As board chairwoman and a member of the California Air Resource Board and Air Pollution Control District, Vargas added that she is "deeply committed to addressing the biggest environmental and social justice crisis of our lifetime.

"From declaring the cross-border pollution in the Tijuana River Valley as a public health crisis to declaring a state of emergency, I have always and will continue to fight so that families in South County have the clean water and air they deserve," she said in a statement.

Cross-border pollution has become a bigger issue for county and coastal municipal leaders, with the Board of Supervisors in June 2023 declaring a state of emergency.

Some county beaches have been closed for over 800 consecutive days due to sewage contamination.

According to Vargas' office, she sent a letter to the U.S. Congress this week in support of an additional $200 million for the International Boundary and Water Commission construction account for fiscal year 2025, which a House of Representatives committee was to review Wednesday.

In March, San Diego-based business advocacy groups sent a letter to President Joe Biden asking for more help with the U.S.-Mexico border pollution problem.

Also that month, state Sen.
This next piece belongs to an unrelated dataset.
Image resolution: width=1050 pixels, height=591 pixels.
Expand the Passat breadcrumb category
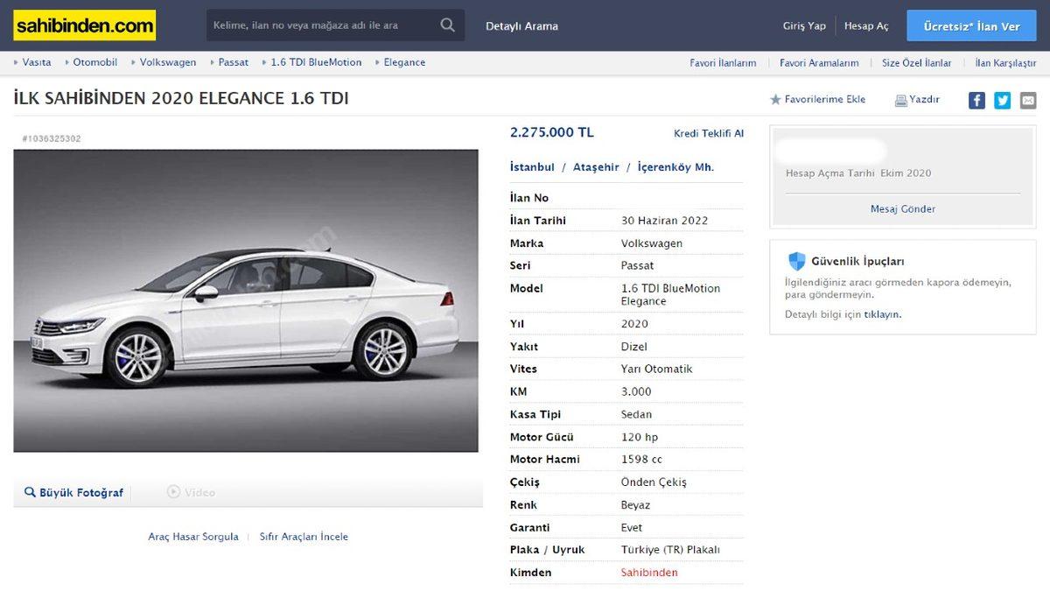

Steve Padilla -- whose district includes southern San Diego County -- said that he would introduce environmental justice legislation to tackle border pollution.

Last October, the federal government announced $310 million to expand wastewater treatment in the South Bay as part of an ongoing effort to tackle cross-border pollution in the Tijuana River Valley.

In 2021, the county received $10 million from the state Coastal Conservancy to reduce trash and sediment movement into the Tijuana River Valley.

More recent efforts include air monitors in South County to track pollutants. According to her office, Vargas is planning to issue a board letter calling for access to air filters and purifiers in homes, as a way to help families.